To add to the fun of working with her friends, the movie was filmed in England — where Madeline had never been. Before shooting started, she took advantage of the trip to make her first visit to Europe.


An opera singer at last: Madeline in costume for the Ballo sequence of Smarter Brother.
This seems to have been a favorite photo; she kept several copies in her personal collection.

Madeline plays Jenny Hill, who can tell the truth only when she’s sexually aroused: obviously not a case for Sherlock, who tricks his brother Sigi into taking over. Jenny is a music-hall artiste and opera singer, affording Madeline several opportunities to sing, and affording Wilder many times over the kind of pleasure he felt while listening to her “I’m Tired.” Really, Smarter Brother is almost stealthily a musical comedy, and Madeline even gets a shot at Verdi’s Un Ballo in Maschera. (The performance falls apart, much as Verdi’s Trovatore does in the Marx Brothers’ A Night at the Opera.) Jenny is a remarkably juicy role, and for Wilder, “the beauty of Madeline’s performance was that she could sing English music hall and opera, plus do comedy and drama … all equally well,” he says. “She could, occasionally, do comedy and drama at the same time.” No single movie better presents the range of Madeline’s gifts.

Her onscreen chemistry with Wilder is exceptionally strong here. It’s easy enough to understand why he didn’t write for her again — she’d have been miscast in his next film, The World’s Greatest Lover, and later comic roles went to the woman he married, Gilda Radner. Yet one also sees that both stars might have shone brighter, if only they’d worked together more often.


The man and his muse, in a publicity still.

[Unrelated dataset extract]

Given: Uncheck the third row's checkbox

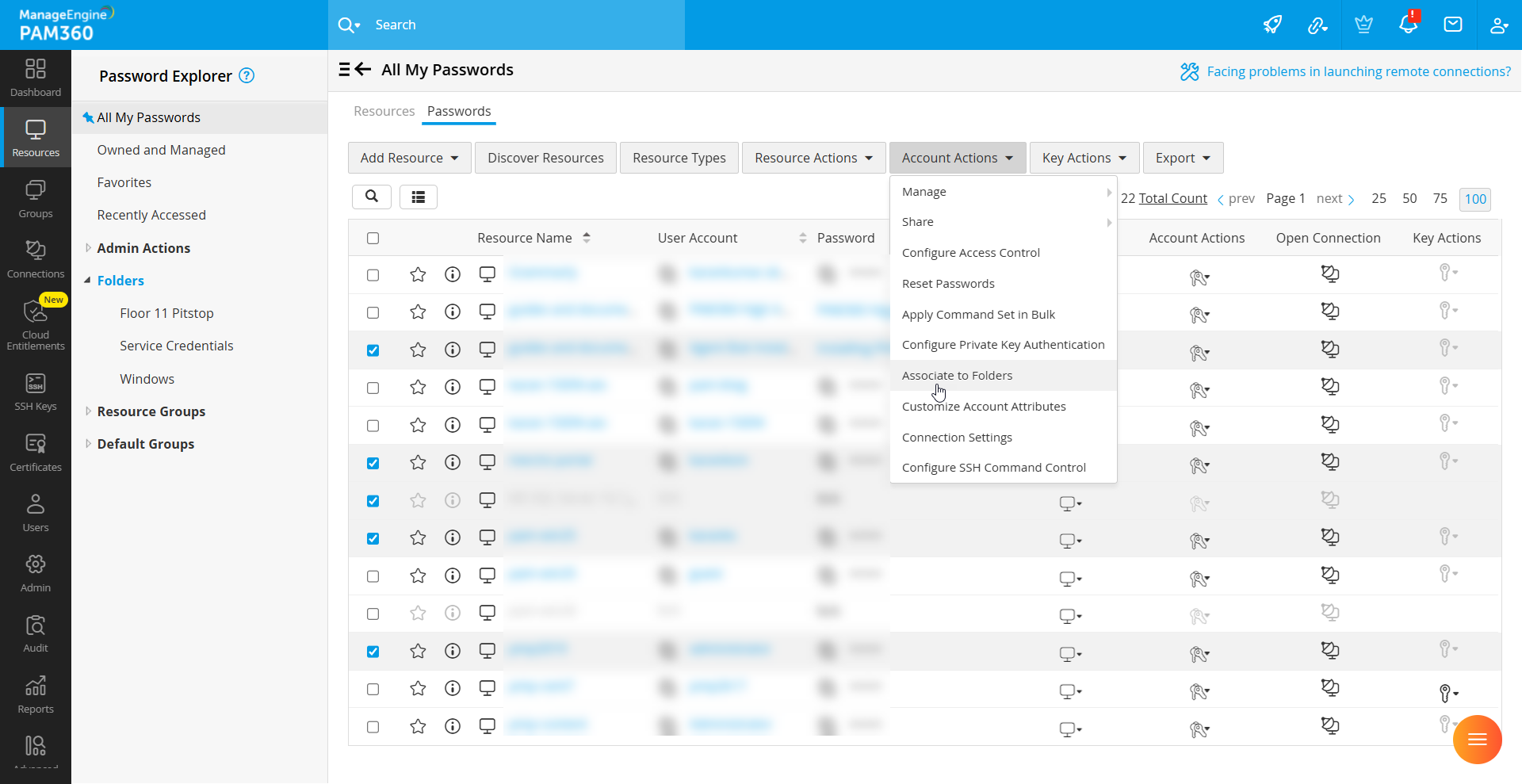Looking at the screenshot, I should (x=373, y=350).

Judy Berlin. In Eric Mendelsohn’s first feature as writer–director, Madeline at last found a movie role that went beyond the “sketches” or “bits” that she complained of for so long. She plays Alice Gold, a Long Island housewife who, during a solar eclipse, begins to see her own life more clearly. Madeline set aside many of her hang-ups for the movie, the first and only independent film of her career, and she abandoned some of her usual safeguards: for one, Judy Berlin is shot in black-and-white, which she had always found unflattering, and for another, she plays a far-from-glamorous, un-sexy, middle-aged mother and wife. Yet her sympathy for Alice Gold is unmistakable — remarkably so, from an unmarried, childless actress — and as she wanders about her neighborhood in sneakers and a down jacket, she’s irresistibly cute and, in her emotional fragility, quite beautiful after all.

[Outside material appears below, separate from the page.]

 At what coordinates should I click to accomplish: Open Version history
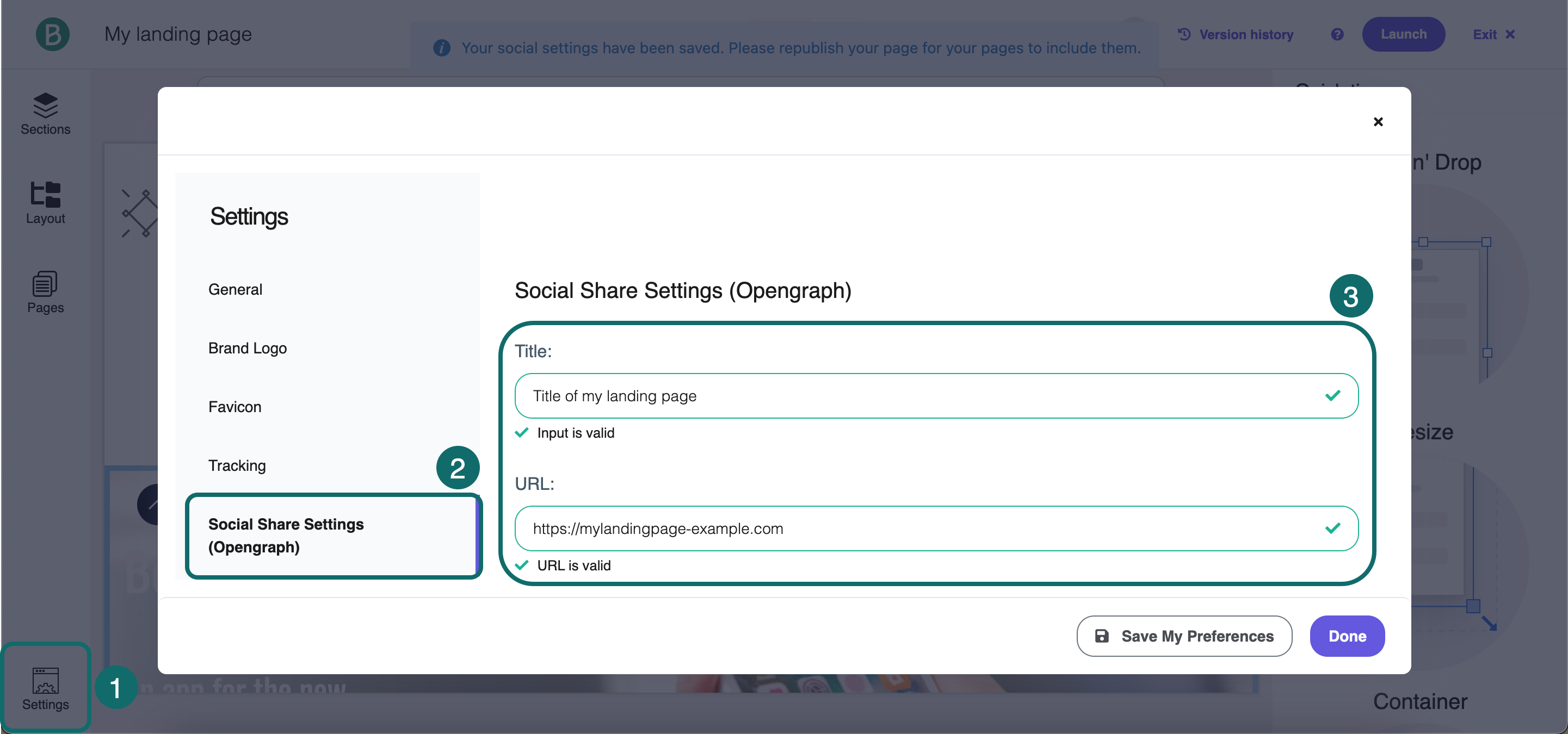coord(1235,34)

It’s exquisite work, tracing a gossamer thread between comedy and tragedy, and Jeffrey Seckendorff’s cinematography catches the luminosity of Madeline’s face and the minute flickers of her emotion. She’s completely submerged in the character. In many ways, the role is a summation of Madeline’s career, combining the lessons she’d learned in earlier work with the instincts and experience life gave her. By now, she knew how to find the sympathetic heart of a woman who might otherwise seem shallow, annoying, or ridiculous. While one of her least-known performances, Alice Gold is one of her very finest, and it should have been the prelude to a new era in her work. You leave the movie wondering what might have been.

Today, Mendelsohn wonders whether his first movie was truly worthy of her. “I was such an amateur, and she was such a pro,” he says. “When she died, I felt as if I had let down all the people who expected one kind of thing from her, and that her last offering had to be my paltry film.” But the one thing Madeline wanted was to defy moviegoers’ expectations of her, and Mendelsohn helped her to do it. Her friend David Marshall Grant remembers that she told him, “I’m so glad that happened before I died.”